An exact copy of every record is needed, with the pictures left out.

[Screenshot grounding data]
- - - -

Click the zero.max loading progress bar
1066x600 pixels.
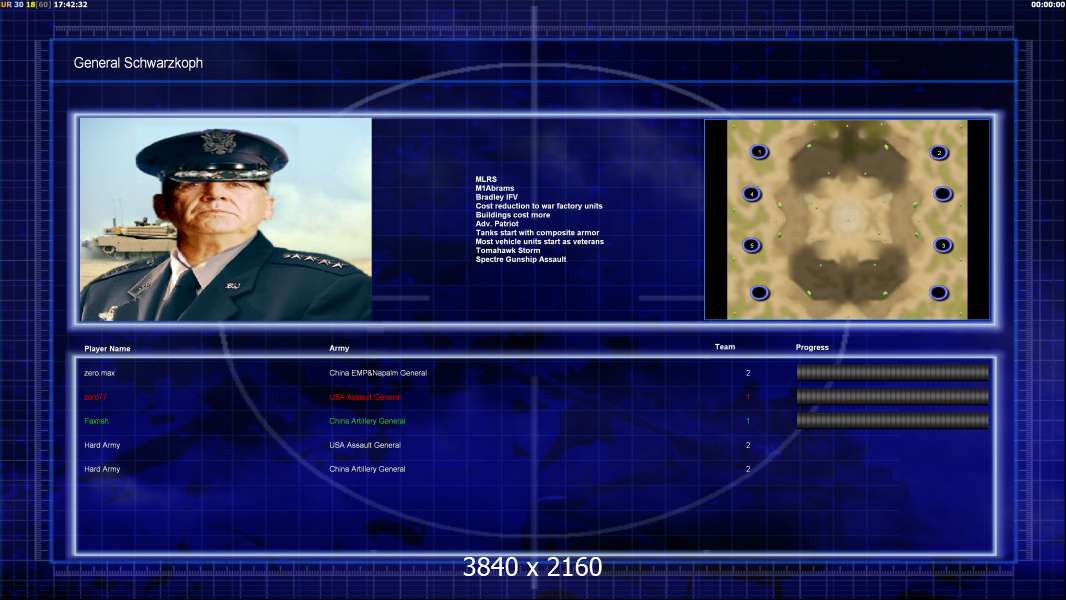892,373
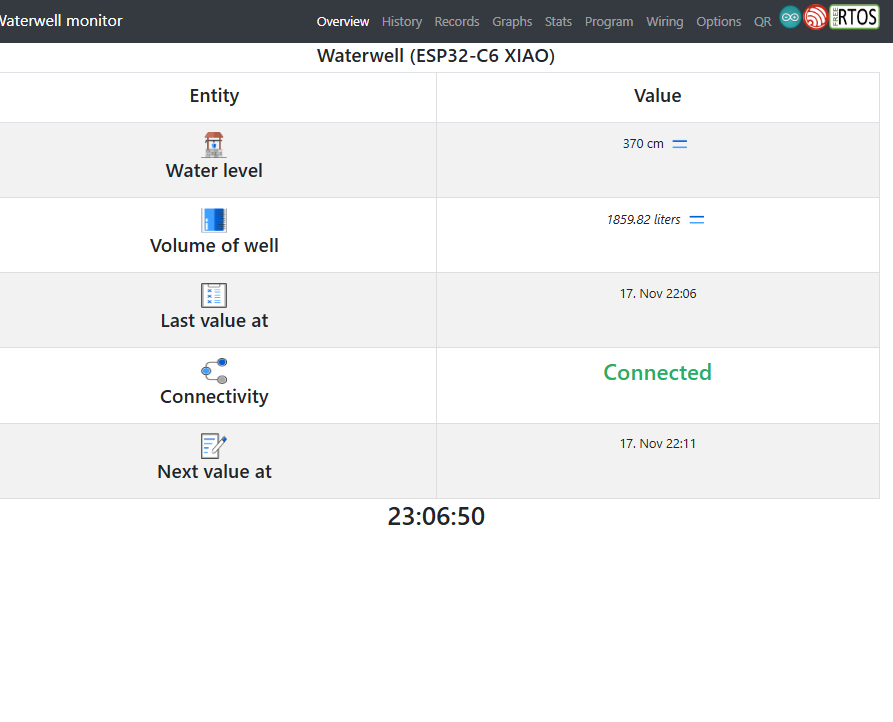Open the Options page

719,21
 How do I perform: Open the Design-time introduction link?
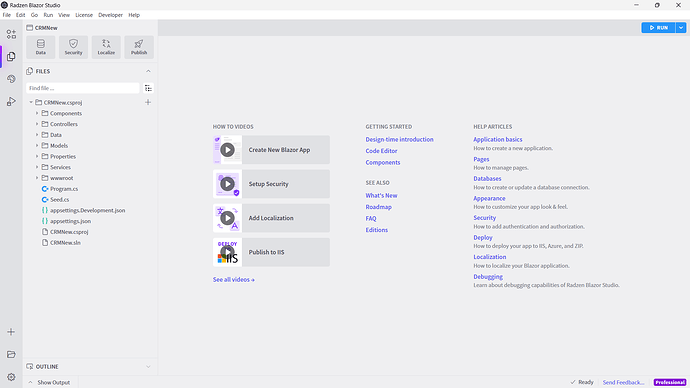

- - - -

→ Exercise answer
Click the zero.max loading progress bar
1066x600 pixels.
892,373
Open the Options page

719,21
 How do I perform: Open the Design-time introduction link?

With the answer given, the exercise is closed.